-- Exercise brief --
Type again, exactly, the lines below from the start through the line that includes "Switch to the 'Đấu".

-- Excerpted records --
__________
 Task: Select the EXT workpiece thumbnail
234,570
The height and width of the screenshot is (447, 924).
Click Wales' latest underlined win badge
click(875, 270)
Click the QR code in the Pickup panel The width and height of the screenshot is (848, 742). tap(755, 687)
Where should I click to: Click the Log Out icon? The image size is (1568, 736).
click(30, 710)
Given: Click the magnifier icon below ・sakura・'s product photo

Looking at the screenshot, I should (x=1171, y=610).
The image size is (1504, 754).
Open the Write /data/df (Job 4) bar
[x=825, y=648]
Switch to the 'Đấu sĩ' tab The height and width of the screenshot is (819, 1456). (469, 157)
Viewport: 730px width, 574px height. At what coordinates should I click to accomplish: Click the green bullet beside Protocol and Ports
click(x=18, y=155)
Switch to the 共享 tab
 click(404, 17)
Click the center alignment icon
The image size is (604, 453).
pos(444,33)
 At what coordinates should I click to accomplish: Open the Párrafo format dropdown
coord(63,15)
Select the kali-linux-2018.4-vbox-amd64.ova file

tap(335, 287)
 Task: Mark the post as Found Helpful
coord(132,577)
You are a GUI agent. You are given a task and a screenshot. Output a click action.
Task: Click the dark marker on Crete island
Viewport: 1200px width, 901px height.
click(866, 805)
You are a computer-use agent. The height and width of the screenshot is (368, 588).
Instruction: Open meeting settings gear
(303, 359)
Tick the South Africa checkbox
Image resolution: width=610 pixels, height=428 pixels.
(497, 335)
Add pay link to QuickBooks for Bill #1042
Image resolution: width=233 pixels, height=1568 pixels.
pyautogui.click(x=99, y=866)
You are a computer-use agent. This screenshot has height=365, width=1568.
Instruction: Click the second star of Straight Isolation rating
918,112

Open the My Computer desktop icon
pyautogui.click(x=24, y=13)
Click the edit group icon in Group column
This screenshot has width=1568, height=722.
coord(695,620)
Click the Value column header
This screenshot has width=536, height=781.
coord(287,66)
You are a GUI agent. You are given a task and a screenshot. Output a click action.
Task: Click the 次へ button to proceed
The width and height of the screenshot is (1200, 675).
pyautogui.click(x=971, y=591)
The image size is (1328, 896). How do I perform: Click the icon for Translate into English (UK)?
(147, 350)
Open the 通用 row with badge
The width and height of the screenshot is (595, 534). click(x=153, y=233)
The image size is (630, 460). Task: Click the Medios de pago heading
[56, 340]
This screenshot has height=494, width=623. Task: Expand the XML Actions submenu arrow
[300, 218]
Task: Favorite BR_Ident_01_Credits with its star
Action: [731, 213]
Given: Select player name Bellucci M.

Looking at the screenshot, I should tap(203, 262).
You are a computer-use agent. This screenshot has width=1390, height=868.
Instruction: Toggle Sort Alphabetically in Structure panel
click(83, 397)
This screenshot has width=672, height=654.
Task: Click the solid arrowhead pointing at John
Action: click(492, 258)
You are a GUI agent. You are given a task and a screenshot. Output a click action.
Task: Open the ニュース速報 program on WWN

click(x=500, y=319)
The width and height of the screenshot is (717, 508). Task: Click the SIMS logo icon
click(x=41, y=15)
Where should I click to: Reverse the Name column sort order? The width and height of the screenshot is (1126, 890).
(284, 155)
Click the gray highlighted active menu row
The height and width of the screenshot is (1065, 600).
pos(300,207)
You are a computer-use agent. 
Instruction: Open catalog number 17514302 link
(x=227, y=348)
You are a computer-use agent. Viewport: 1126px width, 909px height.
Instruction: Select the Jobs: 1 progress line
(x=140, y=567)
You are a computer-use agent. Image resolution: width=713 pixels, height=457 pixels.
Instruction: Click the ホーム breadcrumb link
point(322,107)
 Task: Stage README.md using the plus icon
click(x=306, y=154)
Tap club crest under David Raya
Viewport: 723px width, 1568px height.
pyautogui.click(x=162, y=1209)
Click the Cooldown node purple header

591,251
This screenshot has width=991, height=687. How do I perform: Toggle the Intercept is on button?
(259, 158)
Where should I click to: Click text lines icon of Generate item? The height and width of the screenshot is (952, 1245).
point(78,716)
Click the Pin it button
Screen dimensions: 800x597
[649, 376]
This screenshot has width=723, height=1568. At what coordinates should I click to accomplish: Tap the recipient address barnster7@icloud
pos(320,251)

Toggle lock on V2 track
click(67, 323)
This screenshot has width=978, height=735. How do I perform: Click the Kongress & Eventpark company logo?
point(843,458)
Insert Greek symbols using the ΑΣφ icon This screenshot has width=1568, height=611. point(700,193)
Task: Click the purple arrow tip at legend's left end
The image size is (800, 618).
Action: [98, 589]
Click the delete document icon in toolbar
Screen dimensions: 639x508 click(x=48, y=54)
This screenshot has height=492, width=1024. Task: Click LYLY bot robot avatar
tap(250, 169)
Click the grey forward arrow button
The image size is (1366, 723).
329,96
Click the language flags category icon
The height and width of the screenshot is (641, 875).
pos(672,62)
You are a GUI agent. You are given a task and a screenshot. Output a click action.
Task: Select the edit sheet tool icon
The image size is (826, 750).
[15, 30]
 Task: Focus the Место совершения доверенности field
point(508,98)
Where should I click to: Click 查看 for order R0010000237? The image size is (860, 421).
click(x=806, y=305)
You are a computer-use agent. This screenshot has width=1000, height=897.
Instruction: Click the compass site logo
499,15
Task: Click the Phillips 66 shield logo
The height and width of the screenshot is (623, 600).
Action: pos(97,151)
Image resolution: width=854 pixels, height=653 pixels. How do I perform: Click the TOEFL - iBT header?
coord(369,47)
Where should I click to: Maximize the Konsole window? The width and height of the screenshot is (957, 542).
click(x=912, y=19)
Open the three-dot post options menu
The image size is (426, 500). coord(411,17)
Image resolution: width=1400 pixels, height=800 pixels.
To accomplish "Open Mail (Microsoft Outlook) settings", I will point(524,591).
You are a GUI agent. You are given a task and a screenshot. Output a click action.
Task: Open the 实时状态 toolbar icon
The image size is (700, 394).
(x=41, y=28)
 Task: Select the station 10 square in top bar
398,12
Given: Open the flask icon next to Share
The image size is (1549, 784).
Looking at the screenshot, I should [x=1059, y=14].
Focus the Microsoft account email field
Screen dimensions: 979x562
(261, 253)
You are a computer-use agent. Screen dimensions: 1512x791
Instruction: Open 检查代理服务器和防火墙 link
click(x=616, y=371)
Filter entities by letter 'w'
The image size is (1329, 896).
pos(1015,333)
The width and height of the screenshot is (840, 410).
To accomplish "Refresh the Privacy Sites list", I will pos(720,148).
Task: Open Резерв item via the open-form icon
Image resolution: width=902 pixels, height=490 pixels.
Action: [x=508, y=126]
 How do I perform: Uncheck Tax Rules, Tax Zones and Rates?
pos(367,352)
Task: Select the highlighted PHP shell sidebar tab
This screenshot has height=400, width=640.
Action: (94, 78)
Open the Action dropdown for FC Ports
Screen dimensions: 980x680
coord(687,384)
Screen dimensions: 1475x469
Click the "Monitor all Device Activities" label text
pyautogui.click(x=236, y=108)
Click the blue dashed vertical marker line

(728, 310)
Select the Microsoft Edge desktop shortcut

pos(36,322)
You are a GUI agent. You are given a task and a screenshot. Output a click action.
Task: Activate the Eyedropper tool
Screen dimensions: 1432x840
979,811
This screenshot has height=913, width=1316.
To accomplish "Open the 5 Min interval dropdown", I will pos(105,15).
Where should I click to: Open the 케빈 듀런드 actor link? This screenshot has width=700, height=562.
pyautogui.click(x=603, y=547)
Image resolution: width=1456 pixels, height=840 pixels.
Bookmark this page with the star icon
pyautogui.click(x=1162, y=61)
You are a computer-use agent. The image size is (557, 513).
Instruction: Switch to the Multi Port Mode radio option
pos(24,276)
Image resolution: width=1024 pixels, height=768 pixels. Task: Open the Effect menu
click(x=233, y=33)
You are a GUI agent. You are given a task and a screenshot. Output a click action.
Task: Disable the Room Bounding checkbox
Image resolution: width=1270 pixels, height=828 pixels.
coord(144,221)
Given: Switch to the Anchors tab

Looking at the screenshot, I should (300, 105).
__________
-- Exercise solution --
 Task: Select the EXT workpiece thumbnail
234,570
The height and width of the screenshot is (447, 924).
Click Wales' latest underlined win badge
click(875, 270)
Click the QR code in the Pickup panel The width and height of the screenshot is (848, 742). tap(755, 687)
Where should I click to: Click the Log Out icon? The image size is (1568, 736).
click(30, 710)
Given: Click the magnifier icon below ・sakura・'s product photo

Looking at the screenshot, I should (x=1171, y=610).
The image size is (1504, 754).
Open the Write /data/df (Job 4) bar
[x=825, y=648]
Switch to the 'Đấu sĩ' tab The height and width of the screenshot is (819, 1456). (469, 157)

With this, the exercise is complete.